*** Opening The data ***

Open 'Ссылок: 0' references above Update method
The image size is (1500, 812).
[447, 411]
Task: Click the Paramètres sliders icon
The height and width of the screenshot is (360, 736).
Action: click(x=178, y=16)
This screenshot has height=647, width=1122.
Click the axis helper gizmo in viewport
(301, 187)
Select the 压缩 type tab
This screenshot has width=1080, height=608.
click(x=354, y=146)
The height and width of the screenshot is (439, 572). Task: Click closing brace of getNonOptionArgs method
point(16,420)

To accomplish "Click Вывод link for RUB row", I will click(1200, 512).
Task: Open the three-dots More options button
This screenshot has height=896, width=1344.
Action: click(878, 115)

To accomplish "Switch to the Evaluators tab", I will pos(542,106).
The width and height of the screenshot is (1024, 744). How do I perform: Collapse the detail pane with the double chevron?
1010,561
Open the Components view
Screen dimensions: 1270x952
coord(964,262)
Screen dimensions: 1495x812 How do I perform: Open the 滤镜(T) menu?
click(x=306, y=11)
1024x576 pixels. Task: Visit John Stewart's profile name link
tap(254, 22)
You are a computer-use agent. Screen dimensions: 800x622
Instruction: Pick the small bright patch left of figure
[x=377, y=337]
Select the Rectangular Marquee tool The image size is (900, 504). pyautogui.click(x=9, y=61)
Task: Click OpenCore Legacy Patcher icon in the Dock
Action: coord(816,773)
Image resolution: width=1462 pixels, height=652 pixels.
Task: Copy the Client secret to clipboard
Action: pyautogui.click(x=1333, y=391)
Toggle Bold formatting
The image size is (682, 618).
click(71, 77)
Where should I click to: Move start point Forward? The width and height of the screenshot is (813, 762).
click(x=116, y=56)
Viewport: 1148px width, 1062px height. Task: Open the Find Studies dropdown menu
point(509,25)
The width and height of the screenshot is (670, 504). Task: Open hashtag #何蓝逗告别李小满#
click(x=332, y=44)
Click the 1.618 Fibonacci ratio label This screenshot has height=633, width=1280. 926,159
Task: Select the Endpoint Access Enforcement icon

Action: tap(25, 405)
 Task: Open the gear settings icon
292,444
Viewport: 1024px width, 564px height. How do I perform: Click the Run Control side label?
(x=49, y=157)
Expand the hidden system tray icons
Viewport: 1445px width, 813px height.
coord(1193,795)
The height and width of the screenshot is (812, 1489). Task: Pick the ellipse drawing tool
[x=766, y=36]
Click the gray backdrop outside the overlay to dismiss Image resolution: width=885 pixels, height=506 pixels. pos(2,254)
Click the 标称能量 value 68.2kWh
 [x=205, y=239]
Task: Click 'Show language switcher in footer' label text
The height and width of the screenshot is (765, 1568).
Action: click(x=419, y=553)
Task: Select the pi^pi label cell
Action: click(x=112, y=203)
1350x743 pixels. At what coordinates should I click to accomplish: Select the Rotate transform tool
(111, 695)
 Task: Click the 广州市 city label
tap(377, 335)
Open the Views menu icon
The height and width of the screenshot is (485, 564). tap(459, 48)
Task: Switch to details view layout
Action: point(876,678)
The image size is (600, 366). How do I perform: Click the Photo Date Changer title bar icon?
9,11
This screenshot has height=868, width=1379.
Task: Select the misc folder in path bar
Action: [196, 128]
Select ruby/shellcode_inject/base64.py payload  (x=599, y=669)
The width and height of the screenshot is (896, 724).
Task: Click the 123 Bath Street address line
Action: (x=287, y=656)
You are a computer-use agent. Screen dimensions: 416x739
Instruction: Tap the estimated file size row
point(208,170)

*** Closing The data ***

## Exercise instructions
In the listing above, find each line with "computer" and copy it.

## Response to this exercise
You are a computer-use agent. Screen dimensions: 800x622
You are a computer-use agent. Screen dimensions: 416x739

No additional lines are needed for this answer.